I refuse any ounce of cynicism around the topic of Dreams.
I've been meaning to ask Nadia Ragbar
I’ve been meaning to ask you is an interview series where Kathryn Mockler invites people to answer questions on being human
Kathryn Mockler: What is your first memory of existing?
Nadia Ragbar: When I was three we were living in Queens, NY and I used to go to pre-school across the street from our apartment. I have one distinct memory of following my teacher, who I remember I adored, down the fire escape. We were about to perform for a spring concert, and it was almost show-time. I remember she had long brown hair that hung all the way down to her bum. I remember trying to find my parents in the audience. I don’t remember performing.
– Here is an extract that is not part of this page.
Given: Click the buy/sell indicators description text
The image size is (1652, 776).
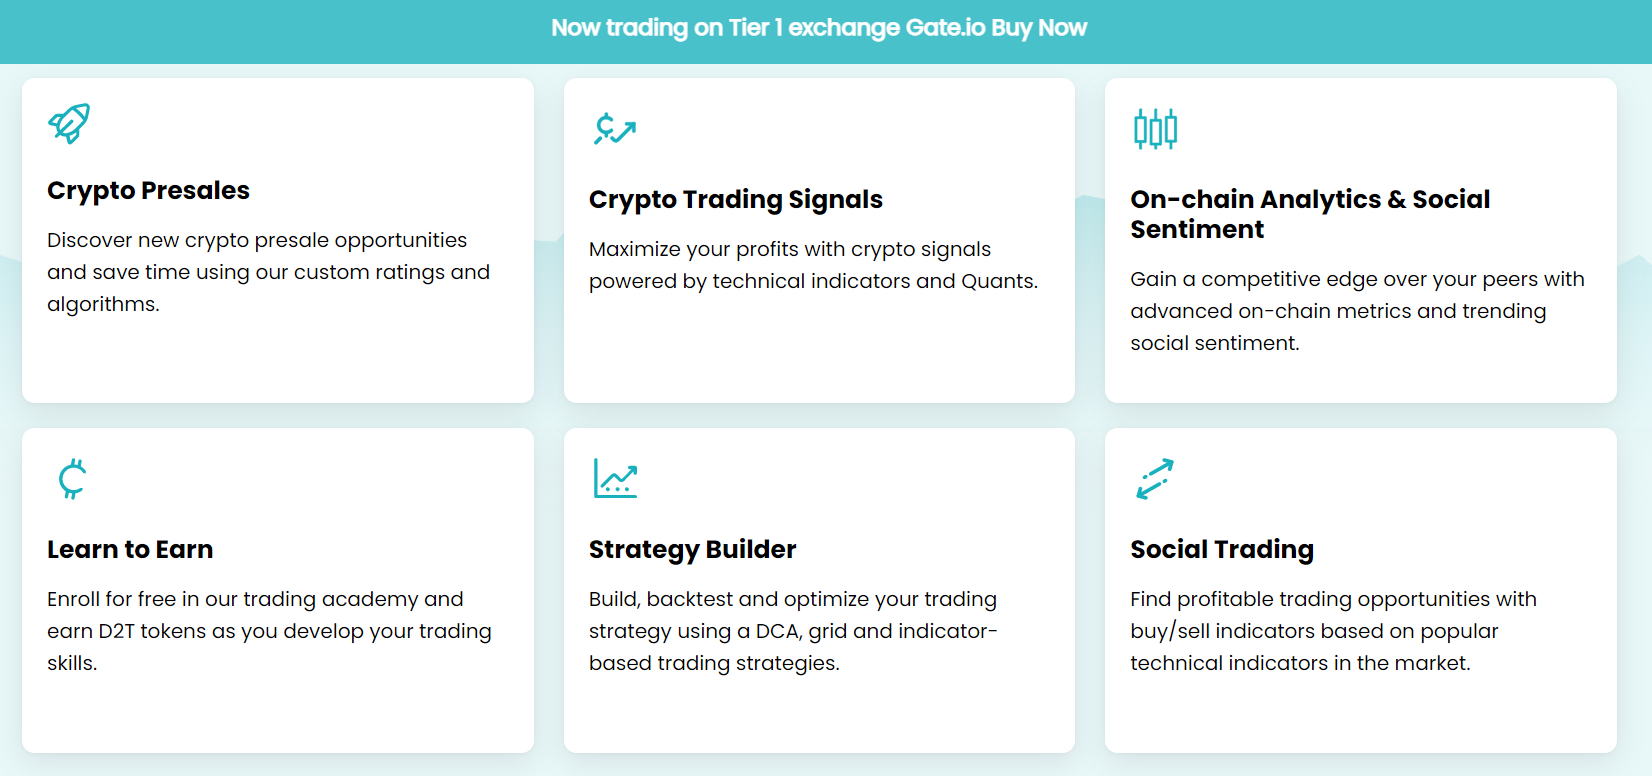Looking at the screenshot, I should pos(1333,631).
KM: What is your first memory of being creative (writing, art making, etc)?
NR: It was Fashion Plates when I was about 4 or 5. You could mix and match the embossed tiles with different heads, torsos and legs of (skinny white) ladies in different 80s outfits and make a rubbing. Hours of endless outfit combos!
KM: What is the best or worst dream you ever had?
NR: I love dreaming, I love hearing about other people’s dreams, and I don’t subscribe to the notion that it’s bad writing to write about characters’ dreams!
I’ve had dreams that answer questions that I’ve asked before falling asleep. I’ve had three dreams that I’m certain were about different past lives—one of which, was so out of the ordinary and so deeply healing after I experienced a traumatic loss, that I refuse any ounce of cynicism around the topic of Dreams.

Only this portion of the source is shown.